We learned that without the ability to target messages to particular populations and segments, we were actually not doing marketing. We were doing public relations. Writing to a mass audience has merit and value, but is a different thing, practiced by different professionals.

This brings up another point: when you are part of a national organization but every office is locally owned and controlled, everyone does things differently. National leadership can proselytize and evangelize, but they remain only recommendations. We did things in certain ways, and our colleagues in other markets did also. Our communications department for example was largely PR for the President/CEO, Annual Reports, and press releases that morphed into e-newsletters. I know because my spouse held that leadership role back in the dark ages (three CEOs ago). The title changed to Marketing, but the role hasn’t kept pace.

Enter: a Grand Unified Field Theory from national leadership. A new modern system, built in the cloud, where everyone (at least the big 400 anyway) can migrate their data, use unified rules and algorithms, and as donors move from market to market, they won’t be lost to churn. Even if they retire, enough key field data remains to reach out and keep them in the family. Unified messaging and touchpoints keep them where they were in the sales funnel. Social media analysts at national HQ craft and perform A/B testing on messages, and once again, local marketing becomes less relevant. Perhaps the costs are shifted to pay for the outsourced social media analysts at national HQ.

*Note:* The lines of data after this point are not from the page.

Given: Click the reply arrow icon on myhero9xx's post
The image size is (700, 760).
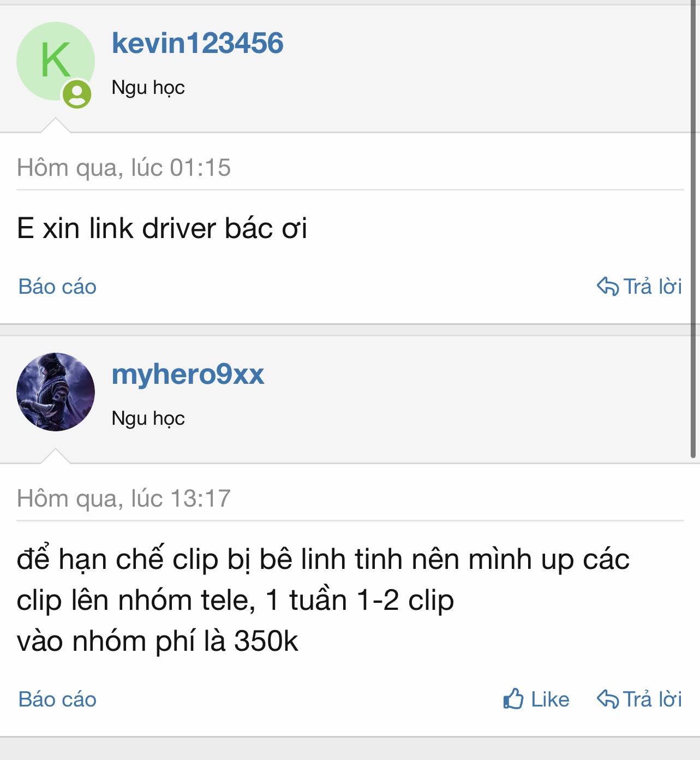Looking at the screenshot, I should 607,699.
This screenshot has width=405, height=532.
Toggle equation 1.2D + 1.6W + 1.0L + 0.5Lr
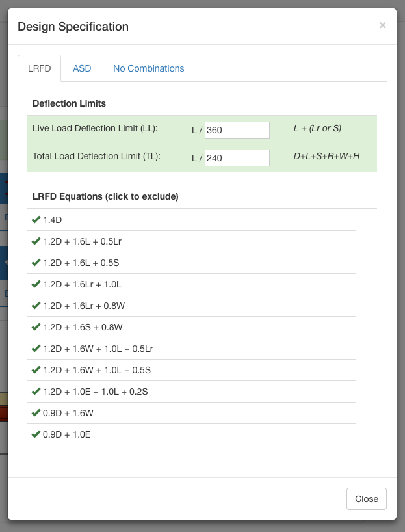coord(192,349)
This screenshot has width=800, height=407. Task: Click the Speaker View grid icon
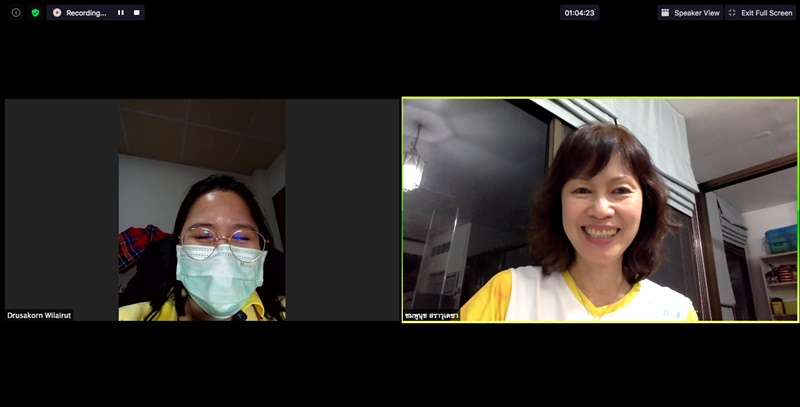665,13
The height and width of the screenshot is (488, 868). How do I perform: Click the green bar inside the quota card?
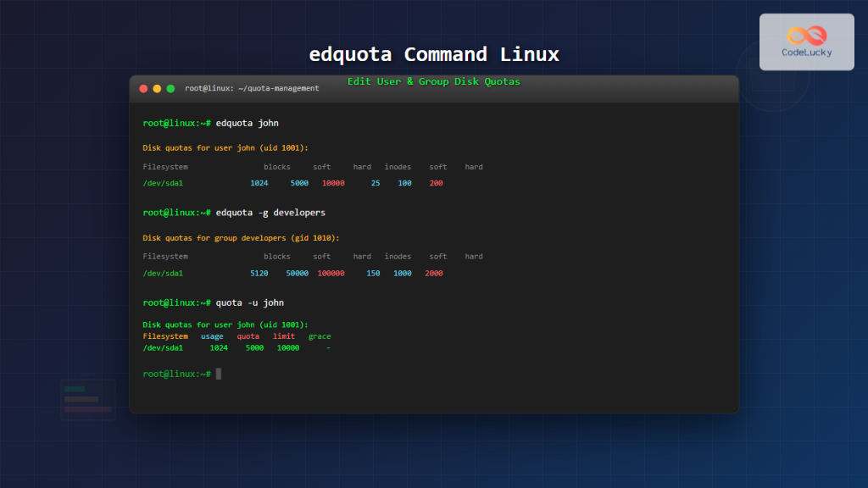tap(75, 389)
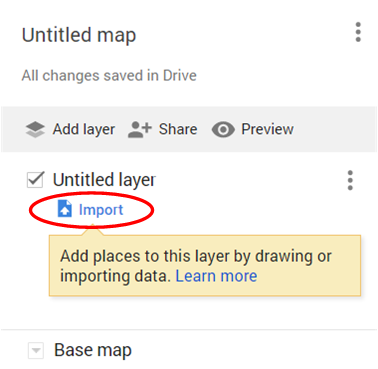Click the All changes saved in Drive status
Viewport: 378px width, 369px height.
[x=109, y=75]
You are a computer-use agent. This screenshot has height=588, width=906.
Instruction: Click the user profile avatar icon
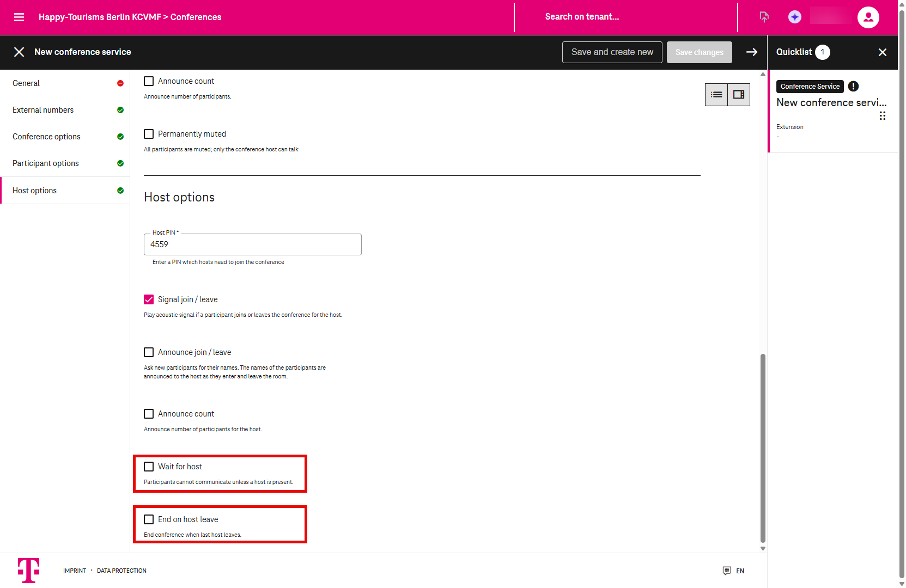[868, 17]
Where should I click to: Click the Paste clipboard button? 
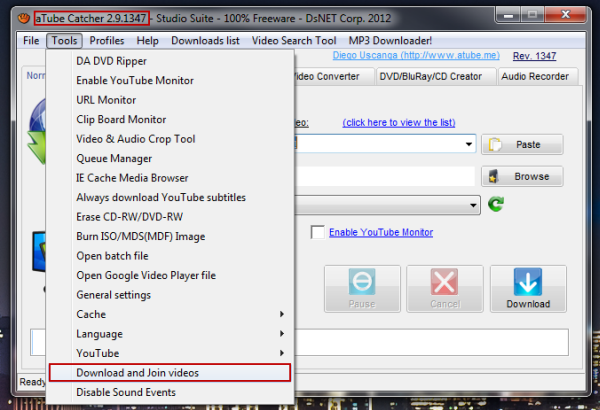click(521, 144)
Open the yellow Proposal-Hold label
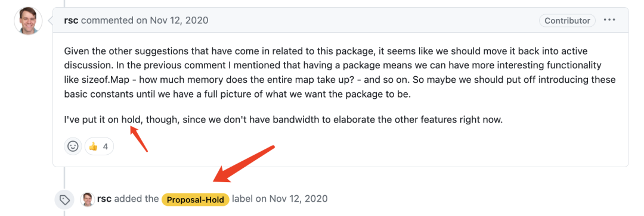Image resolution: width=644 pixels, height=216 pixels. pyautogui.click(x=195, y=200)
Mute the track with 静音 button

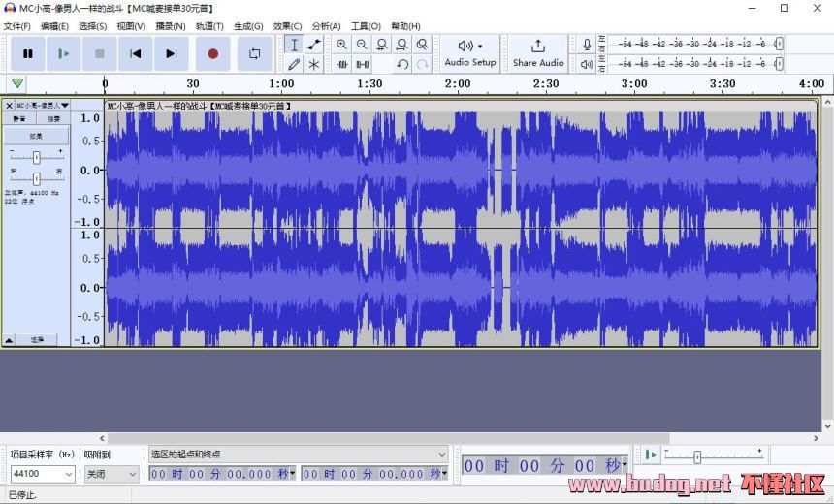(x=19, y=119)
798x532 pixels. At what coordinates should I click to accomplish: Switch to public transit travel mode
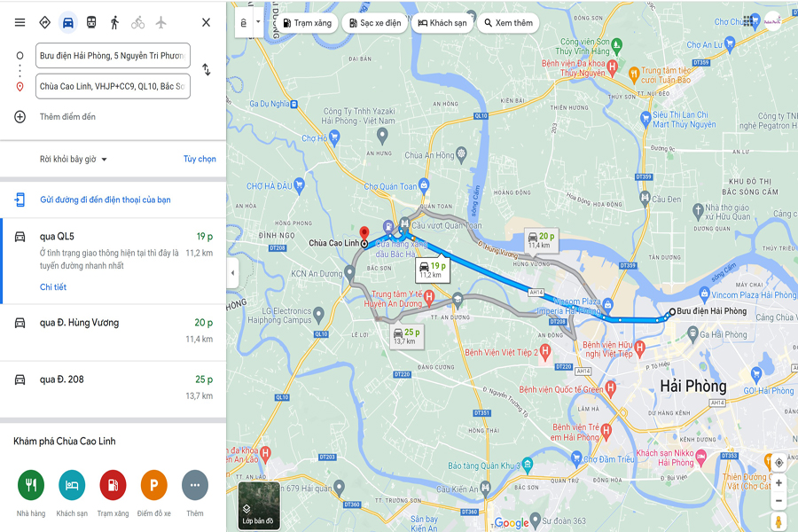tap(91, 22)
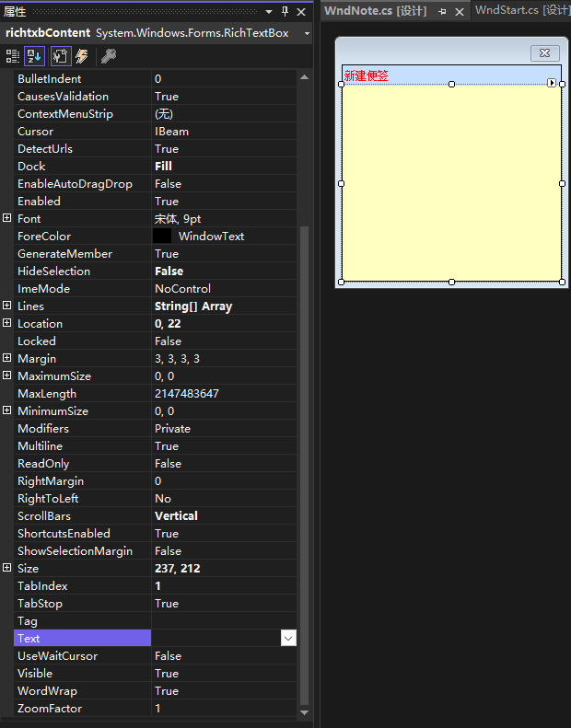Switch to the WndStart.cs design tab

(521, 10)
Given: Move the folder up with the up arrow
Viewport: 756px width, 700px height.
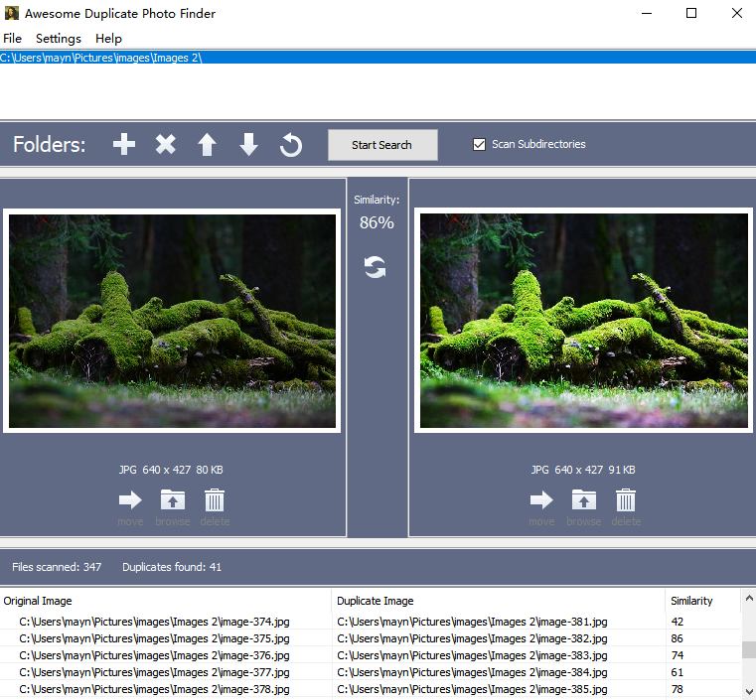Looking at the screenshot, I should click(207, 145).
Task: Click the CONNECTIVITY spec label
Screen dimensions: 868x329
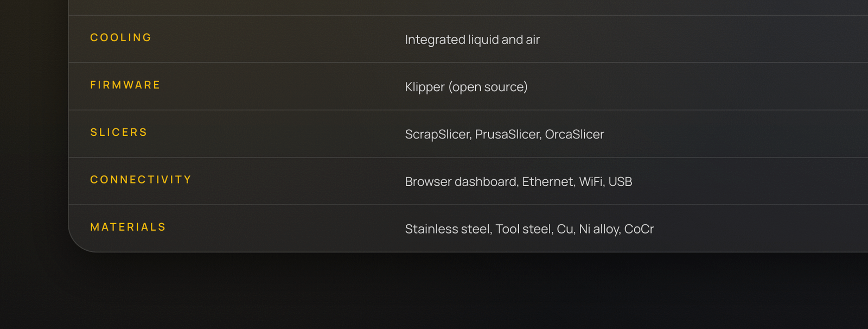Action: click(x=141, y=180)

This also shifts the organization’s tech needs away from traditional IT to business or database analysts, sometimes even embedded within the departments. In the past few years, more and more of my talented peers have exited, in places like Buffalo, San Francisco, or Portland. A different thing, practiced by different professionals.

“When elephants dance, it’s the grass that suffers.” — African proverb

This is why I think that in such situations, Marketing and IT should be working together more, as we should both realize we work for the same end goal, and we can benefit the organization by pulling together to build better ways to reach and retain customers. In our little outpost, Marketing has long been a variable-cost center tied to Resource Development. Now, IT will be too as capitalized assets become less a thing on our balance sheets.

In the last two decades, there’s also been a trend toward statewide mergers — the largest local offices would absorb their smaller suburban neighbors. This actually made sense when it matched the geographic footprint of the local TV stations and newspapers. The message is cleaner and has less confusion for the consumer. Now that local media has less clout, the next logical step is in the other direction: toward pinpoint market segmentation of the individual as their affiliation changes over their work-life from one local office to another. The local brand becomes less important. The national brand becomes THE brand.

It will be interesting to watch as this one subset of the philanthropic industry slowly merges into one entity — maybe it will adopt the “Chapter model” employed by the American Red Cross, where there’s no local autonomy whatsoever.

It would have been nice to have learned this earlier.

But that is the path of an IT Director to a CIO. You move past being a caretaker of assets to a change agent. You no longer put your own finger in the leaky dike, but look at the business ecosystem overall for ways to solve the problem of too much water in the wrong place. By viewing the entire enterprise, the CIO can add value. Tech is just a tool for improving the process flow of information, which in a service economy like ours IS the product.